LOMA chapterID [X,Y]
LOMA’s coordinates are actually a built-in CAM1 (which is quite handy). LOMA stands for LOad MAp, and (as you’ve probably guessed) it loads a specified map. The first parameter, chapterID, specifies the map to be loaded. We’ve already used this value for our MNCH code. LOMA loads maps based on the chapter they’re associated with. Let’s say I wanted to load Chapter 7’s map (for some reason). The map value in the Chapter Data Editor is 0x26, but that’s useless to LOMA. To load Ch7’s map, we’d use 0x07 for our chapterID.
Back when I introduced MNCH, I also shared a macro for the ClearAllUnits code. That’ll be useful here, too.
After you’re finished with the map, for an OpeningScene you’ll want to LOMA back to the main chapter.
Protip: The native GBAFE engine doesn’t allow you to change the goal text mid-chapter. If you’re looking for that effect, simply LOMA mid-chapter to a copy of the chapter with different values for the goal text.
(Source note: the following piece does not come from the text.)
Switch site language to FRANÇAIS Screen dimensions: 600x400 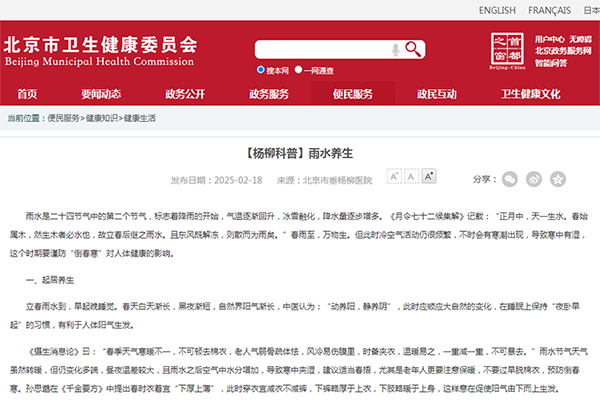549,11
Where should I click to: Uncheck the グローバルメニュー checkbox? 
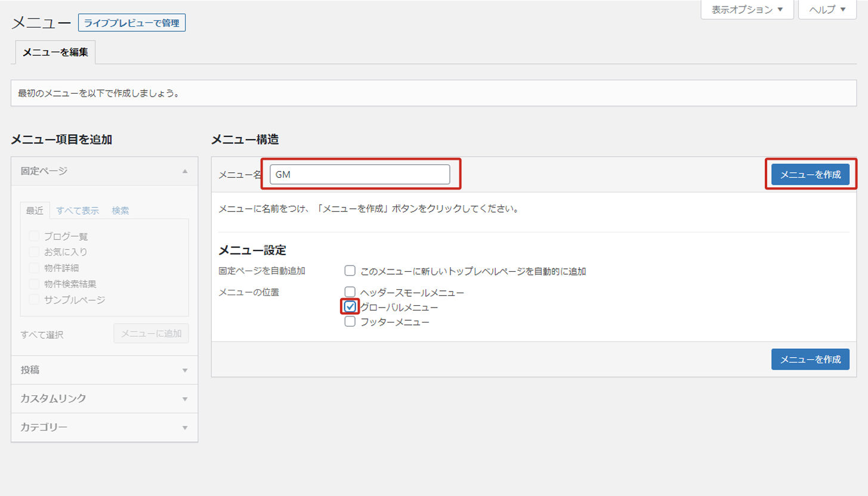[350, 307]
Since it’s the same map, the units will stay in place and the chapter will carry on as though nothing happened, so long as you’ve got the same events and everything specified. This will undo any tile changes, although you can manually retrigger them yourself.
CGs will require some new codes, of course. The fades work like any other (FADI/FADU for black, FAWI/FAWU for white, in case you forgot).
This is the code to show CGs, which works similarly to the BACG code. Your cgID, of course, can be found in the CG Editor. We’ve also got a special text code for text bubbles over CGs.
TEXTCG textID 0x1
MORETEXTCG textID 0x1 //Because why not?
And some various transitioning codes to top it all off:
FROMBGTOCG cgID 0x2 //Fades in the CG; also works going from CG to another CG
FROMCGTOBG background 0x2
FROMCGTOMAP [X,Y] //The coordinates act as a built-in CAM1, like LOMA
You can insert your own custom CGs with one of FEditor’s hidden little tools.
To wrap up our code dump, I’ve got two final ones for ya.
UNCM charID condition //Applies unit condition
UNCR charID condition //Reverses unit condition
0x01 = Invisible
0x02 = Greyed out
0x04 = Not in the status menu or unit data
0x10 = Rescuing
0x20 = Is being rescued
0x800 = In ballista
After a scripted fight, for instance, the attacker greys out automatically. To get his color back, you’ll need a UNCR.
FIGH Gandolf Midir Fight $00000000
UNCR Gandolf 0x02
One of the more useful conditions is 0x04, which can be used to remove members of your party and force them back in. In the Elibian Nights source for Karel’s Tale, UNCR is used to essentially revive Karel after a forced loss/kill in his series of boss battles. Others have used this condition for temporarily removing party members, and even pulling of FE8’s Ch5x-esque chapters that shift parties entirely by UNCMing all of the units. They can be UNCR’d much later (as necessary), bringing them back into the party.